_WHAT THE EXERCISE ASKS_:
Please copy the material below unchanged, except swap every "minimap" for "mini-map".

*** RECORDS SUPPLIED

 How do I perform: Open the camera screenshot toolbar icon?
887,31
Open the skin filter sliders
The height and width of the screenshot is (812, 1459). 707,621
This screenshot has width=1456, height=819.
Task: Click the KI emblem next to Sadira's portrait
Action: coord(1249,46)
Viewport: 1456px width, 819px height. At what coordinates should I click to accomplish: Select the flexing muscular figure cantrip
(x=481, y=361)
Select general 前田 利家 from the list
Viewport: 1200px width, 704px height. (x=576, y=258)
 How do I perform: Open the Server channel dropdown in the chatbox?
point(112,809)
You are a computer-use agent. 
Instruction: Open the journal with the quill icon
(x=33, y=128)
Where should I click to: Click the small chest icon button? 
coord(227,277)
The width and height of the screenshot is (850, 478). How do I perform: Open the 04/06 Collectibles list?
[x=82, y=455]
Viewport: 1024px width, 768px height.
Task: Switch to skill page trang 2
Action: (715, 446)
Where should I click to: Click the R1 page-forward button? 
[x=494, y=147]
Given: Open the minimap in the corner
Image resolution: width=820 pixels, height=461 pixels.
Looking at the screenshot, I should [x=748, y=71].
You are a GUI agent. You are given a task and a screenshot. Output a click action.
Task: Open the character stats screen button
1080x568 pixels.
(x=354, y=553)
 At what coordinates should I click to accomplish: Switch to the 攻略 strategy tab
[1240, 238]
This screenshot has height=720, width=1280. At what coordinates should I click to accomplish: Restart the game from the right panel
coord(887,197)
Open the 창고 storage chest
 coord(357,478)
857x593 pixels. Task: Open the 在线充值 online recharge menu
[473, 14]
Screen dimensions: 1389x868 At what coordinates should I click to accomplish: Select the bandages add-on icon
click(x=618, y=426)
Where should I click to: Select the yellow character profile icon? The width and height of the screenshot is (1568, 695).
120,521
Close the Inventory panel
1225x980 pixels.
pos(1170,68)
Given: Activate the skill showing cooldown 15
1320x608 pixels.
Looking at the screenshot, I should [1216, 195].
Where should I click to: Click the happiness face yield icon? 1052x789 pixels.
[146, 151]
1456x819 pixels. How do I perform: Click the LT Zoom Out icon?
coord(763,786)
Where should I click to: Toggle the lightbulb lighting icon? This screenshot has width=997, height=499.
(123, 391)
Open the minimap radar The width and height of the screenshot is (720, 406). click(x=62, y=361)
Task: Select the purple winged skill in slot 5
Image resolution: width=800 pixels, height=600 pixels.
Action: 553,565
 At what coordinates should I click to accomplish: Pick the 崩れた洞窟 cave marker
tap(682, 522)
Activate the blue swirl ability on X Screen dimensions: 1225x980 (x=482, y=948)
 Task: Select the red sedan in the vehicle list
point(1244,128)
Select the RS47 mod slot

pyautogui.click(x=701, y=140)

******

_WRITTEN SOLUTION_:
 How do I perform: Open the camera screenshot toolbar icon?
887,31
Open the skin filter sliders
The height and width of the screenshot is (812, 1459). 707,621
This screenshot has width=1456, height=819.
Task: Click the KI emblem next to Sadira's portrait
Action: coord(1249,46)
Viewport: 1456px width, 819px height. At what coordinates should I click to accomplish: Select the flexing muscular figure cantrip
(x=481, y=361)
Select general 前田 利家 from the list
Viewport: 1200px width, 704px height. (x=576, y=258)
 How do I perform: Open the Server channel dropdown in the chatbox?
point(112,809)
You are a computer-use agent. 
Instruction: Open the journal with the quill icon
(x=33, y=128)
Where should I click to: Click the small chest icon button? 
coord(227,277)
The width and height of the screenshot is (850, 478). How do I perform: Open the 04/06 Collectibles list?
[x=82, y=455]
Viewport: 1024px width, 768px height.
Task: Switch to skill page trang 2
Action: (715, 446)
Where should I click to: Click the R1 page-forward button? 
[x=494, y=147]
Given: Open the mini-map in the corner
Image resolution: width=820 pixels, height=461 pixels.
Looking at the screenshot, I should [x=748, y=71].
You are a GUI agent. You are given a task and a screenshot. Output a click action.
Task: Open the character stats screen button
1080x568 pixels.
(x=354, y=553)
 At what coordinates should I click to accomplish: Switch to the 攻略 strategy tab
[1240, 238]
This screenshot has height=720, width=1280. At what coordinates should I click to accomplish: Restart the game from the right panel
coord(887,197)
Open the 창고 storage chest
 coord(357,478)
857x593 pixels. Task: Open the 在线充值 online recharge menu
[473, 14]
Screen dimensions: 1389x868 At what coordinates should I click to accomplish: Select the bandages add-on icon
click(x=618, y=426)
Where should I click to: Select the yellow character profile icon? The width and height of the screenshot is (1568, 695).
120,521
Close the Inventory panel
1225x980 pixels.
pos(1170,68)
Given: Activate the skill showing cooldown 15
1320x608 pixels.
Looking at the screenshot, I should [1216, 195].
Where should I click to: Click the happiness face yield icon? 1052x789 pixels.
[146, 151]
1456x819 pixels. How do I perform: Click the LT Zoom Out icon?
coord(763,786)
Where should I click to: Toggle the lightbulb lighting icon? This screenshot has width=997, height=499.
(123, 391)
Open the mini-map radar The width and height of the screenshot is (720, 406). click(x=62, y=361)
Task: Select the purple winged skill in slot 5
Image resolution: width=800 pixels, height=600 pixels.
Action: 553,565
 At what coordinates should I click to accomplish: Pick the 崩れた洞窟 cave marker
tap(682, 522)
Activate the blue swirl ability on X Screen dimensions: 1225x980 (x=482, y=948)
 Task: Select the red sedan in the vehicle list
point(1244,128)
Select the RS47 mod slot

pyautogui.click(x=701, y=140)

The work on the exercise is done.